Dataset entries:
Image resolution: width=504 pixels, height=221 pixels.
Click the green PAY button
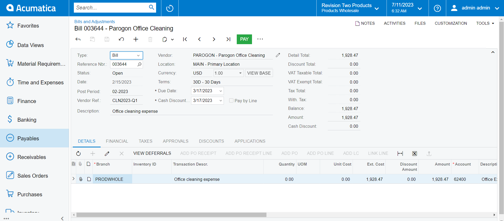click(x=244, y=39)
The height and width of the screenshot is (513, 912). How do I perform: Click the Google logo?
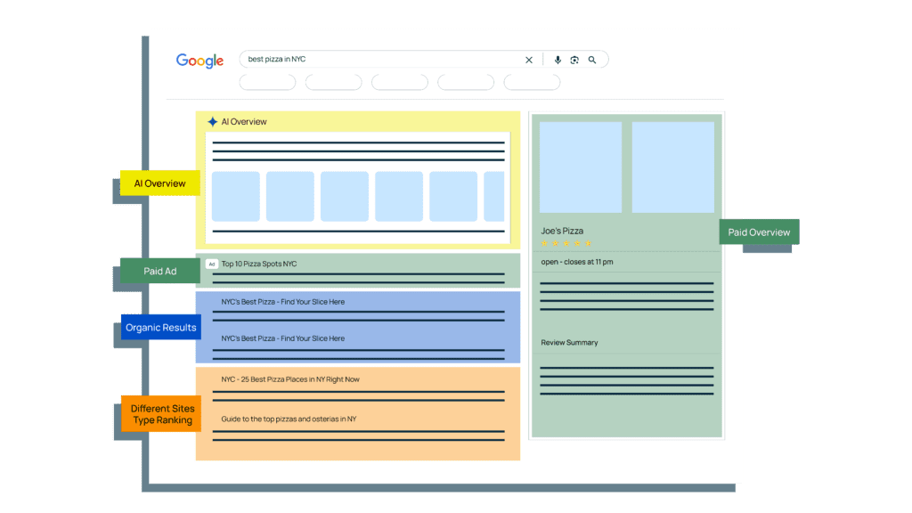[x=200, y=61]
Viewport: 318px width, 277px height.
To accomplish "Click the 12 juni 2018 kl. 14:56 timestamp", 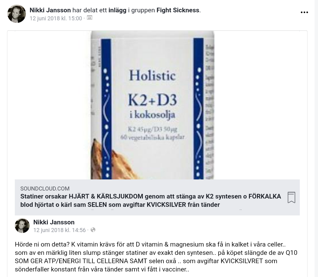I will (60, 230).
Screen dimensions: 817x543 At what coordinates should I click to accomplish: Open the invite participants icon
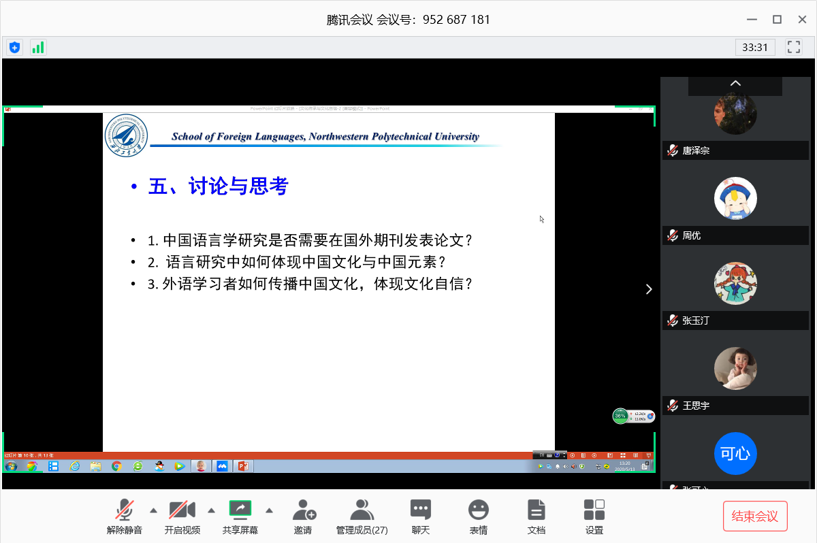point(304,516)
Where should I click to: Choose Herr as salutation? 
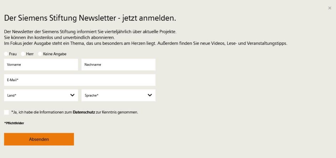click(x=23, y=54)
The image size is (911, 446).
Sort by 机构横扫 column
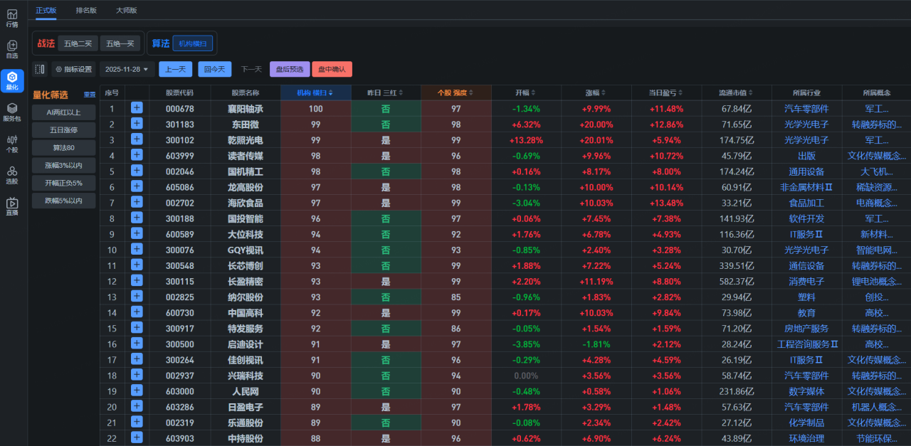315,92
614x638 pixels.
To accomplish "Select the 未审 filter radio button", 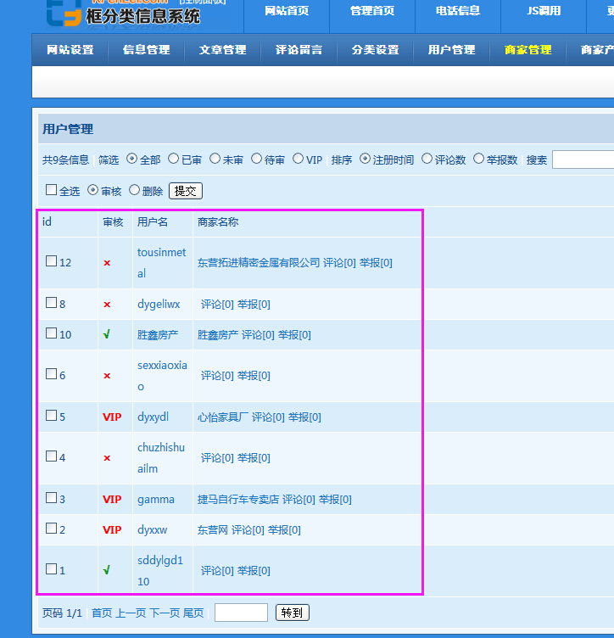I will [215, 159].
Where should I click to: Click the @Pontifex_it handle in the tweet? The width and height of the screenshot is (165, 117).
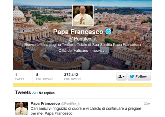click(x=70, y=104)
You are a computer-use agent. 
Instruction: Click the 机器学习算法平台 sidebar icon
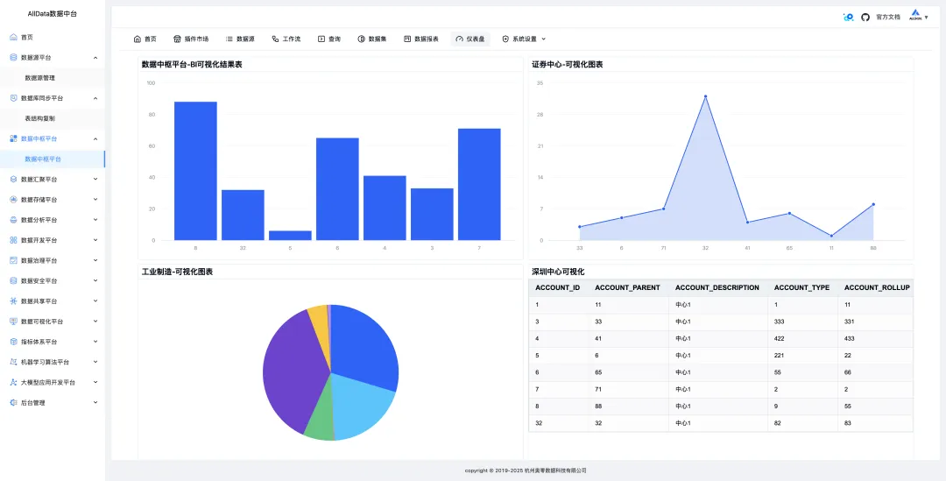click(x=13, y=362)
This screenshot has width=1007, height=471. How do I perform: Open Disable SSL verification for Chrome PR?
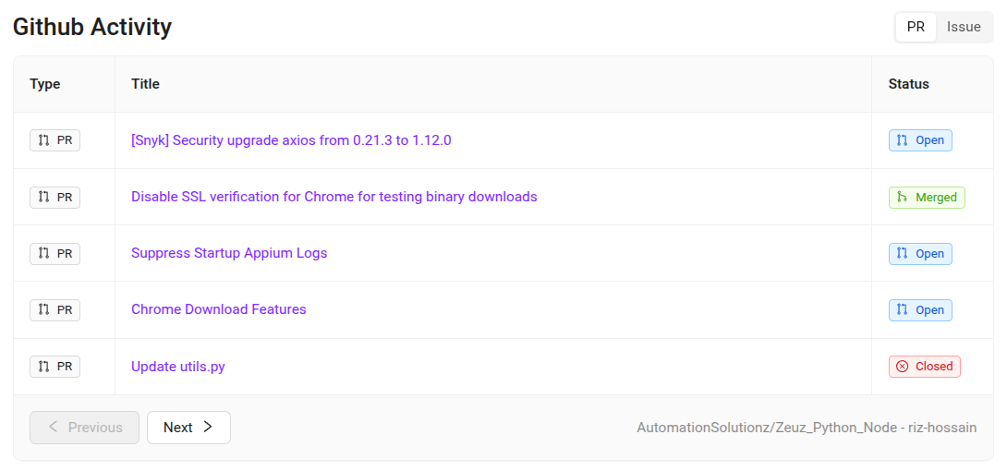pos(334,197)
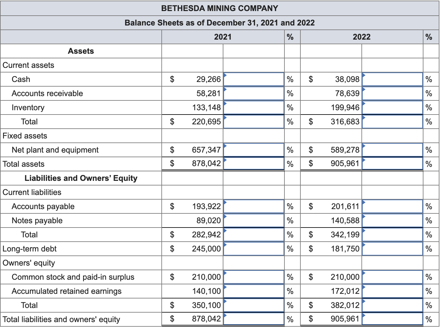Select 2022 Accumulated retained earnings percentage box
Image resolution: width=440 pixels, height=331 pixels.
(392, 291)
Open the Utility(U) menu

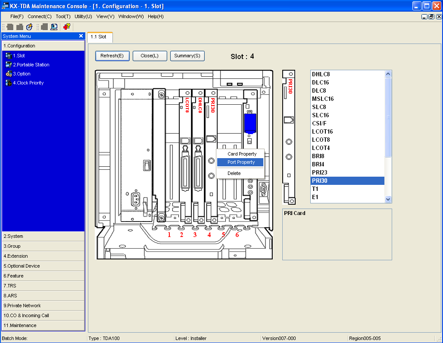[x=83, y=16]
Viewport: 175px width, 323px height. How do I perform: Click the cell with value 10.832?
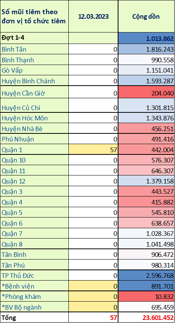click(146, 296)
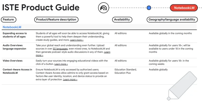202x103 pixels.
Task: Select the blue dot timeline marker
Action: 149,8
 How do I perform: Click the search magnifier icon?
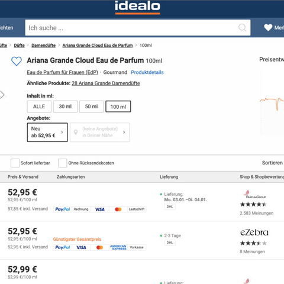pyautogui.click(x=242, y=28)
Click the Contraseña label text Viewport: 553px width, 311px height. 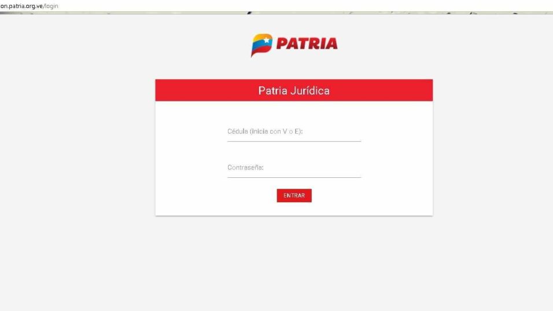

---

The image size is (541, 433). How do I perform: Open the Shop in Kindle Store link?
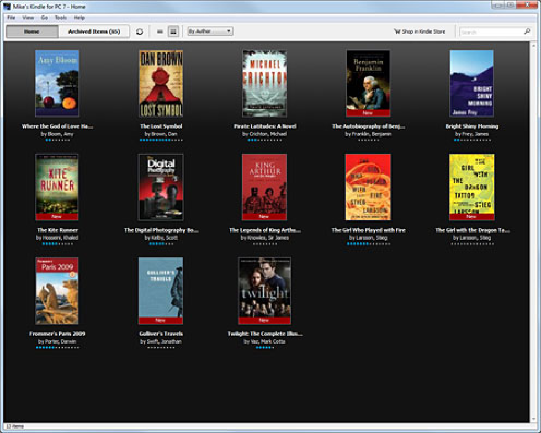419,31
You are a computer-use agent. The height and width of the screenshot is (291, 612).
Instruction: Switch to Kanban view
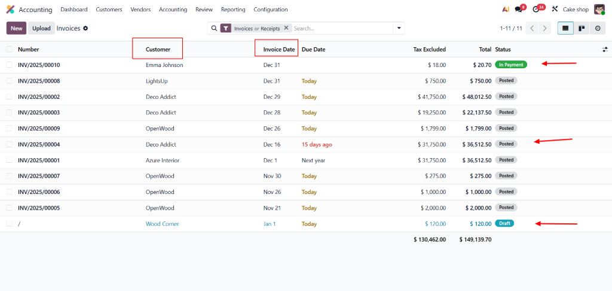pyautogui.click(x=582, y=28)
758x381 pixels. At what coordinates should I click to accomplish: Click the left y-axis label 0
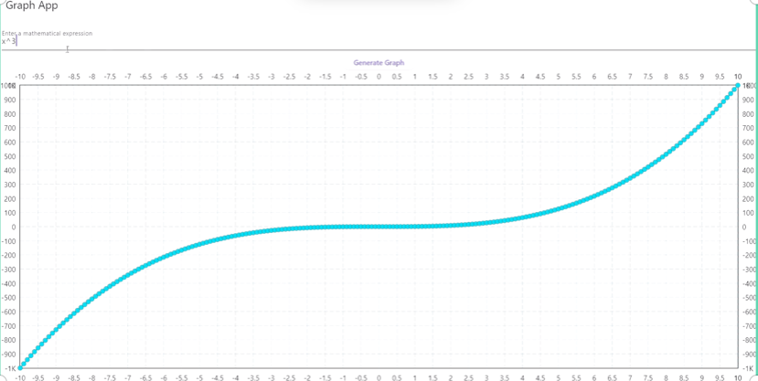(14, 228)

* * *

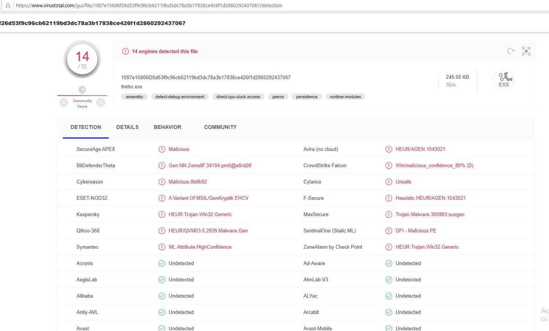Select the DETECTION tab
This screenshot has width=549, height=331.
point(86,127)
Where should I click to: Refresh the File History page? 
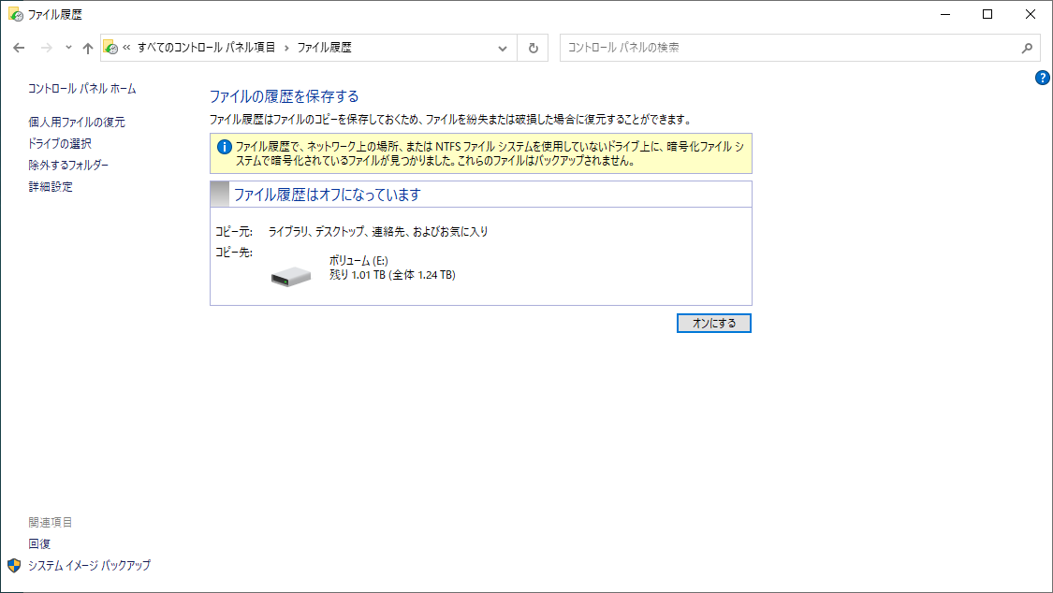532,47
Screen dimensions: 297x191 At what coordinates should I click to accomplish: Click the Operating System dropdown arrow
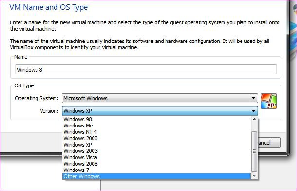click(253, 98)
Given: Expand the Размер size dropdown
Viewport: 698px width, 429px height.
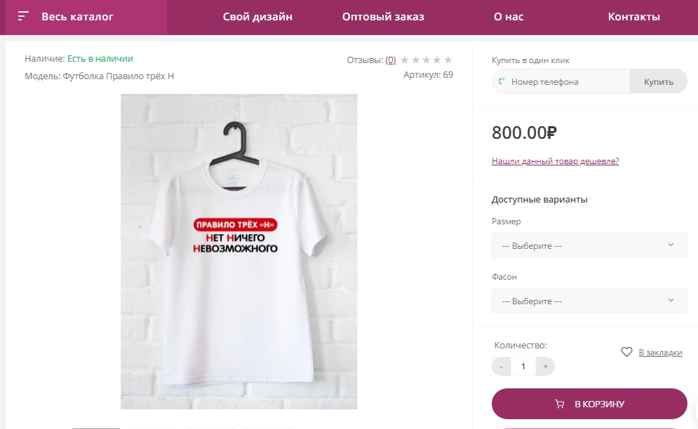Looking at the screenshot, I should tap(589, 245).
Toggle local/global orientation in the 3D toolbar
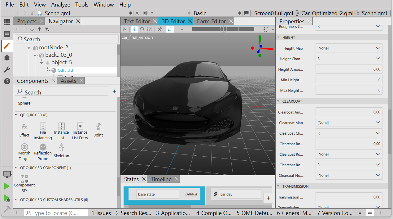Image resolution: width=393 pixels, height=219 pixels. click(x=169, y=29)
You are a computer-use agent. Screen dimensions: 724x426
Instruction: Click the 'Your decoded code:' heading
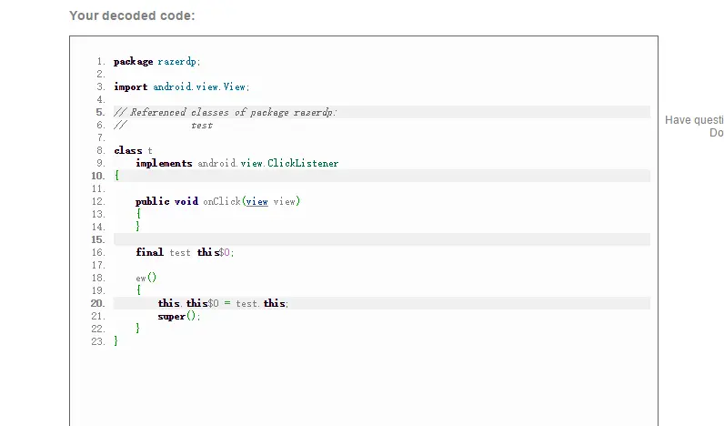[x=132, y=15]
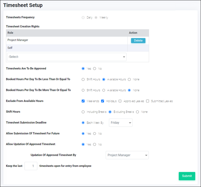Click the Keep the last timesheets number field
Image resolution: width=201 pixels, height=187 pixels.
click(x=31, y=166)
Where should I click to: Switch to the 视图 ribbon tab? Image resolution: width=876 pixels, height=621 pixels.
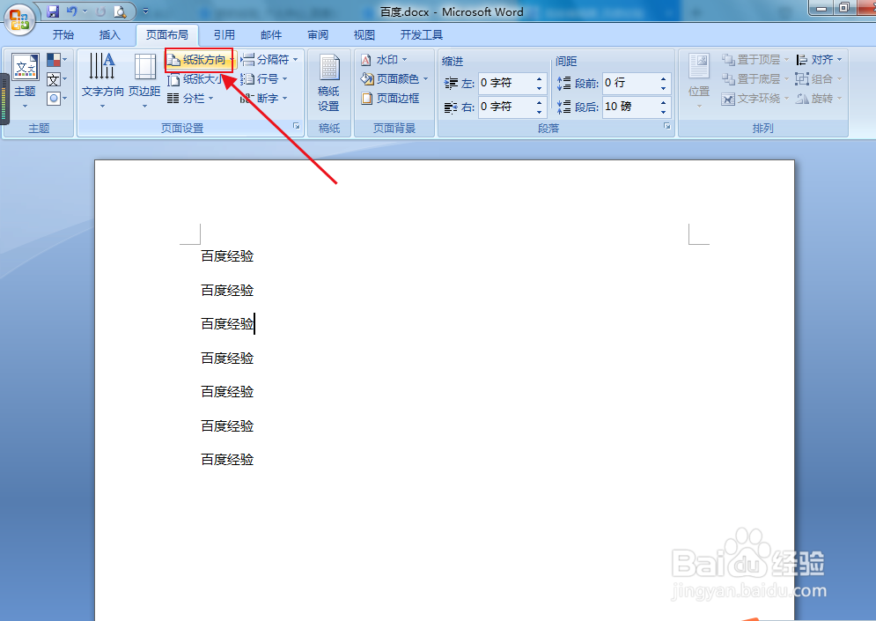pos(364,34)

• **EXERCISE DESCRIPTION**
Among the records, find each line where the word "computer" occurs, and copy it.

• **RESULT**
You are a computer-use agent. 
You are a computer-use agent. The height and width of the screenshot is (291, 612).
You are a computer-use agent. Screen dimensions: 724x426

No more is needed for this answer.